2006年10月06日号

10月8日は「入れ歯の日」


10月8日は入れ歯の日です。どんなに年をとっても食べる楽しみを持っている限り幸せを味わうことができます。入れ歯はそんな幸せを運ぶ手助けをするキューピット(にしてはあまり可愛くないですが)のようなものです。今回は総入れ歯について述べましょう。

   80歳で20本以上の歯があるグループの方は健康度が非常に高いという研究結果が出ているのは当然のことのようですが、次に健康度の高いのは、意外なことに歯が1本もない総入れ歯のグループの人達だということです。自分の歯が20本以下で総入れ歯になっていないグループの人達は重症の歯周病にむし歯が併発している場合が多く健康度が相対的に低いことが分かっております。


   よく、歯が1本も無くなってしまったといって悲しむ患者さんがおられますが、そんなに悲観したものではありません。総入れ歯にはいろいろ良いところがあるのです。

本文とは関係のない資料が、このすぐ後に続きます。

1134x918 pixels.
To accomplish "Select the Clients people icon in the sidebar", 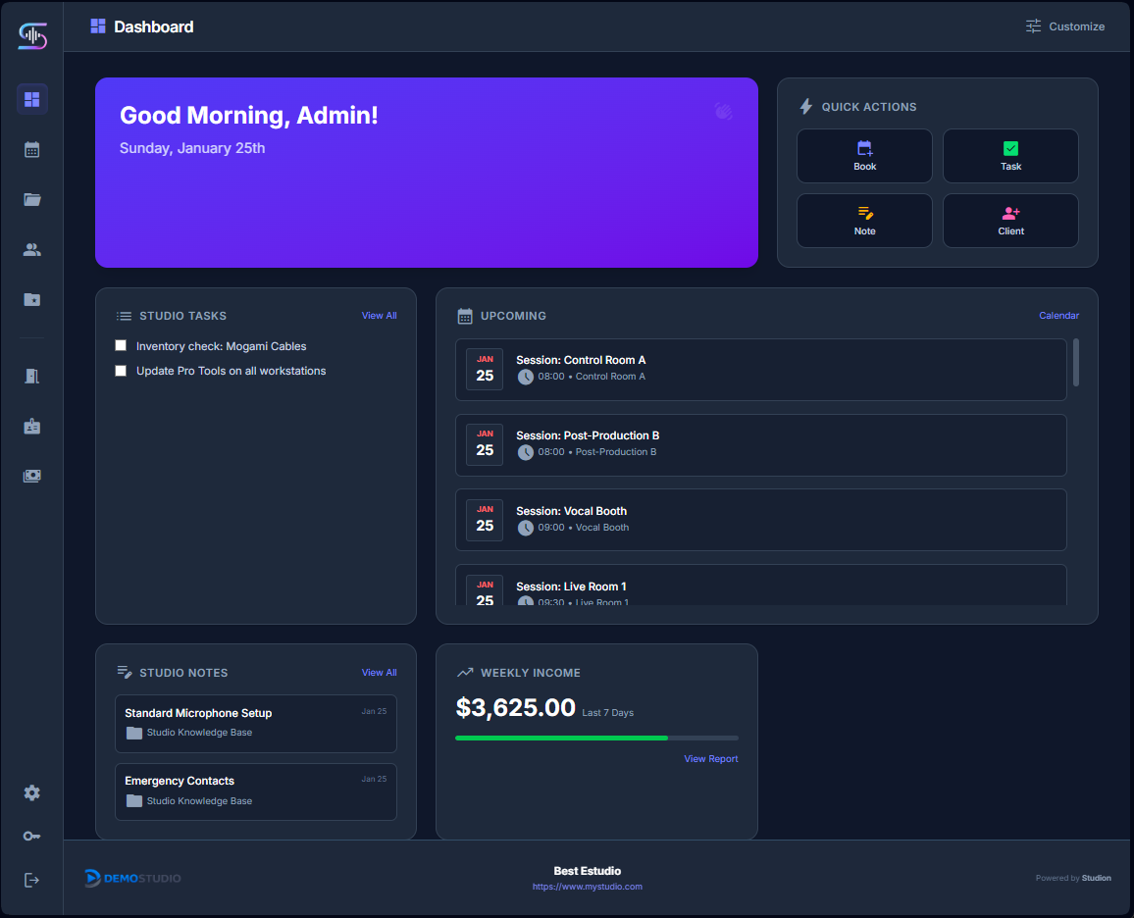I will click(x=31, y=249).
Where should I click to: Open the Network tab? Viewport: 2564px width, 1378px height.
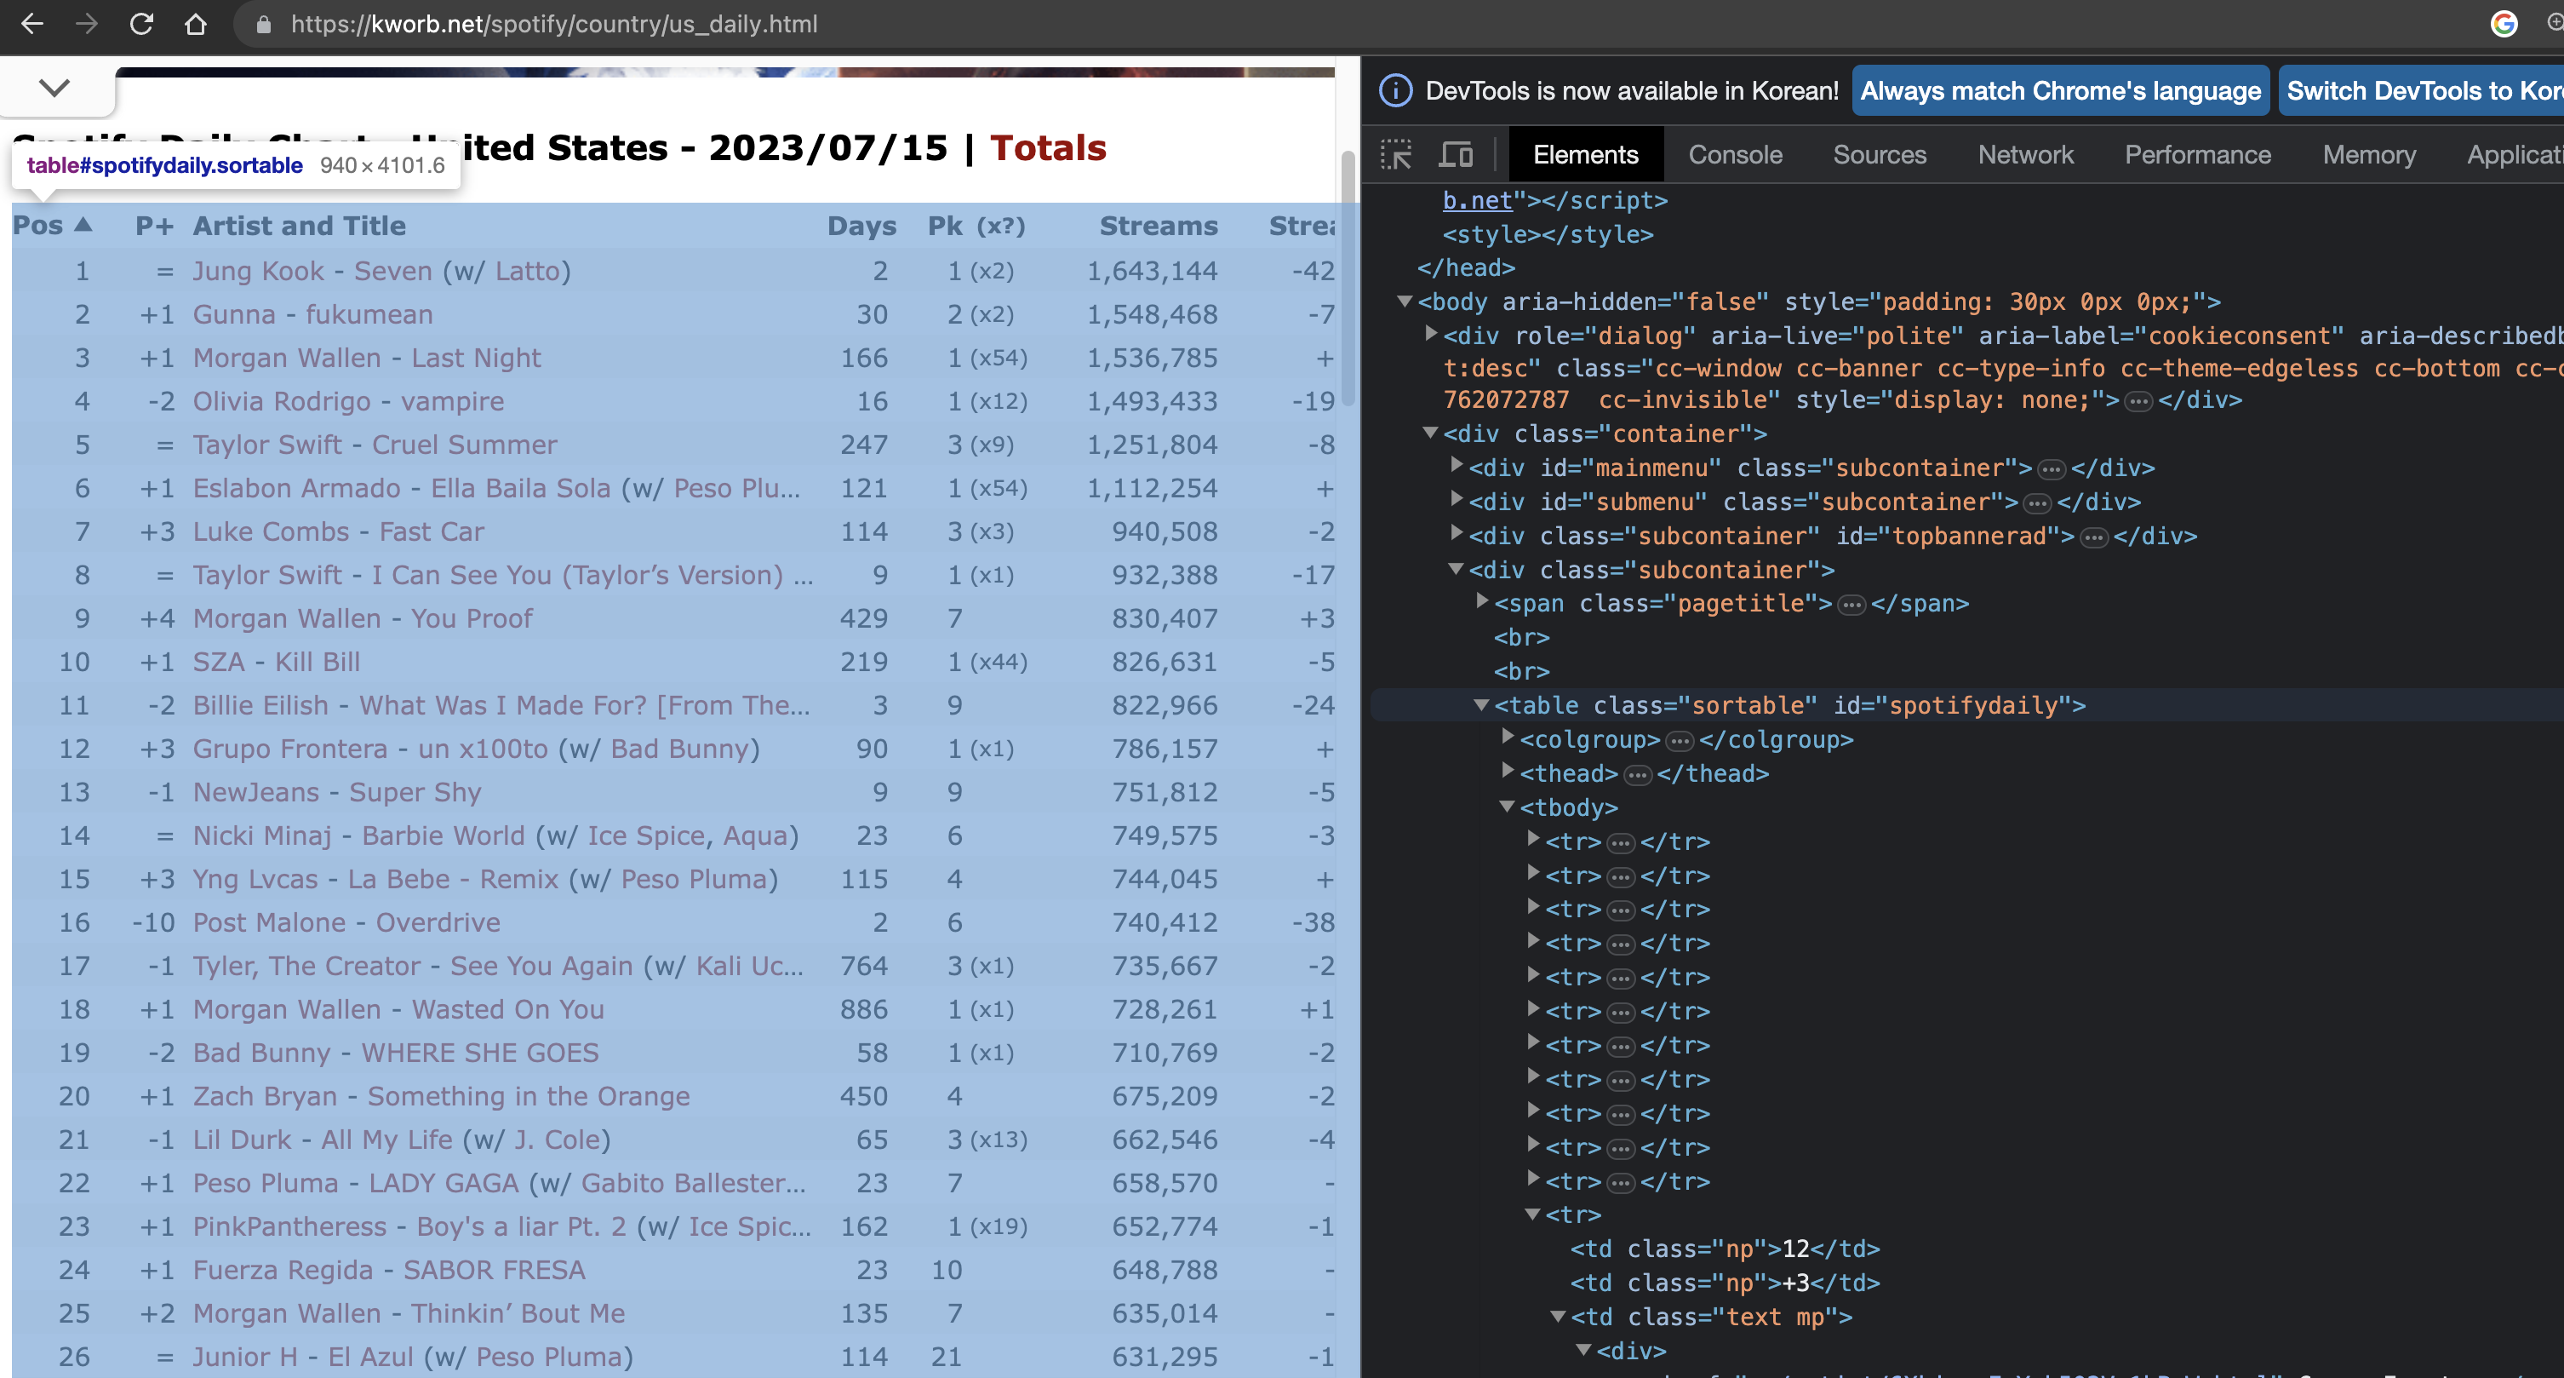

   まず、歯並びがきれいにみえます。歯周炎がないので歯が原因の口臭も気にしないで済みます。又、総入れ歯はとても手入れが楽です。将来からだが弱ったときのことを考えても、歯の痛みや歯茎の腫れを心配しなくてすみます。もちろん、老若男女の区別なく、容貌も特に大事な要素です。入れ歯1つで顔の感じが変わります。総入れ歯を作るときには決して遠慮せずに歯科医師に希望をはっきり伝えましょう。そしてまた、痛いのをがまんして使い続けると、顎の骨が吸収して、ますます安定が悪い入れ歯しか作れなくなってしまいます。半年に1度は噛み合わせや適合をチェックしてもらいましょう。